Development and internal validation of prognostic scores for risk of lower limb amputation and all-cause mortality in patients at risk of developing diabetic foot problems, and in patients with diabetic foot ulcer

Study type
Protocol
Date of Approval
Study reference ID
19_003
Lay Summary

Diabetic foot disease affects 6% of people with diabetes and includes infection, sores, or destruction of tissues of the foot. The various forms of the diabetic foot disease impair patients’ quality of life and affect social participation. Between 0.03% and 1.5% of the population with diabetes may require some type of amputation, whereas among patients with diabetic foot ulcerations (DFU) or sores this may run as high as 25%. Most sores can be prevented with good foot care and screening for risk factors for a foot at risk of complications, such as lower leg amputation (LLA).

Scoring methods for prediction of lower-limb amputation (LLA) in patients with DFU perform relatively well in a hospital setting, but poor in a primary care setting. Furthermore, scores that predict development of LLA by site (toe, foot, lower limb below knee, lower limb above knee) do not exist. Additionally, current scores for risk of LLA are difficult to interpret. Therefore, the aim of this study is to develop a score for risk of LLA, broken down by limb (toe, foot, lower limb below knee, lower limb above knee) and mortality using traditional and sophisticated automated techniques.

Technical Summary

The study objective is to develop prognostic scores for risk of lower limb amputation (LLA), broken down by limb (toe, foot, lower limb below knee, lower limb above knee), and mortality in patients with diabetic foot ulcerations (DFU) or patients who are at risk of developing DFU.

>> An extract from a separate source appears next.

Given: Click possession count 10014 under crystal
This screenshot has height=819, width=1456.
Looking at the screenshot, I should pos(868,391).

Two cohorts will be created: 1) patients with DFU and 2) patients at risk of developing a diabetic foot problem. In these cohorts patients aged 18 years or older with a registration of either DFU or diabetic feet at risk between April 2004 and time of data extraction will be included. The date of first registration will define start of follow-up. All patients will be followed up for the occurrence of an LLA, date of transfer out of practice area, death, end of data collection, or end of risk period (1, 5, 10, or 15 years), whichever comes first.

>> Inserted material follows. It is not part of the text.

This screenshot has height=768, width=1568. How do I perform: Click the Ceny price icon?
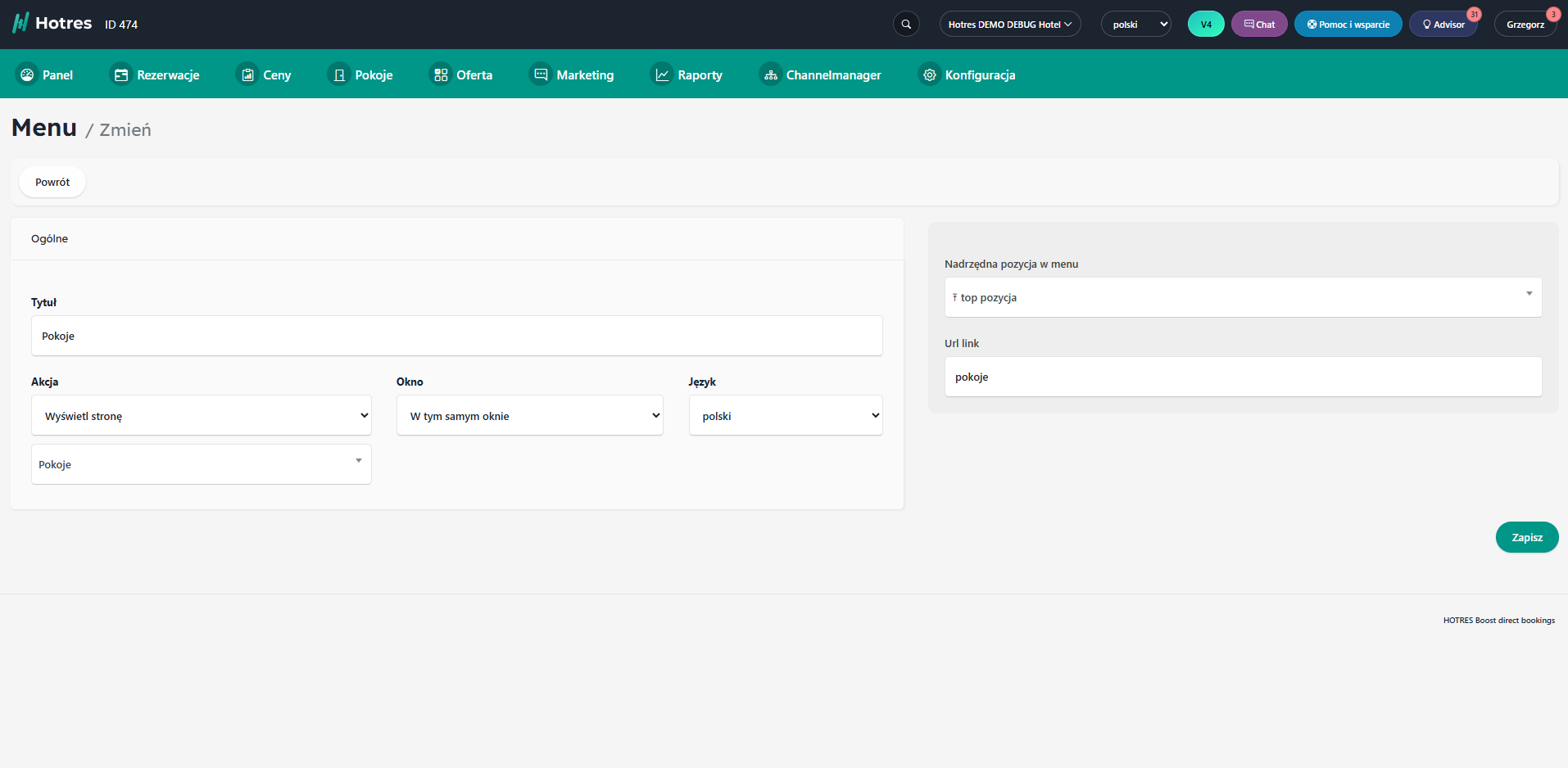(x=247, y=75)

Both traditional methods and machine learning techniques will be applied to develop and validate the prognostic scores.

Traditional: Regression models will be fitted with a predefined set of determinants for LLA, using forward selection with a significance level of 0.05. Various measures for prognostic accuracy including sensitivity, specificity, positive predictive values, negative predictive values, and beta-coefficients of the included factors will be determined. The beta-coefficients in the final Cox models will be converted into 1-, 5-, 10-, and 15-year absolute risk scores. The models’ performance will be determined by assessing goodness-of-fit and by assessment of the discriminative ability. To asses internal validity a k-fold cross-validation will be done.

Machine learning: The study population will be split into a `training' cohort and a ‘test’ cohort. The training cohort will be used to develop the prediction models using machine learning algorithms such as random forest (RF) and artificial neural networks (ANN). The models will be trained through 10-fold cross-validation. The test dataset will be used for model evaluation. Accuracy, sensitivity, specificity, receiver operating characteristics (ROC) curves and areas under the curve (AUC) will be determined.

Health Outcomes to be Measured

Lower limb amputation (composite, and stratified by site); All-cause mortality

Collaborators

Frank de Vries - Chief Investigator - Utrecht University
Frank de Vries - Corresponding Applicant - Utrecht University
Johan Roikjer - Collaborator - Aalborg University Hospital
Johanna Driessen - Collaborator - Utrecht University
Johannes T.H. Nielen - Collaborator - Utrecht University
Joop van den Bergh - Collaborator - Maastricht University
Nicolaas Schaper - Collaborator - Maastricht University
Niels Ejskjaer - Collaborator - Aalborg University Hospital
Patrick Souverein - Collaborator - Utrecht University
Romin Pajouheshnia - Collaborator - Utrecht University

Linkages

HES Admitted Patient Care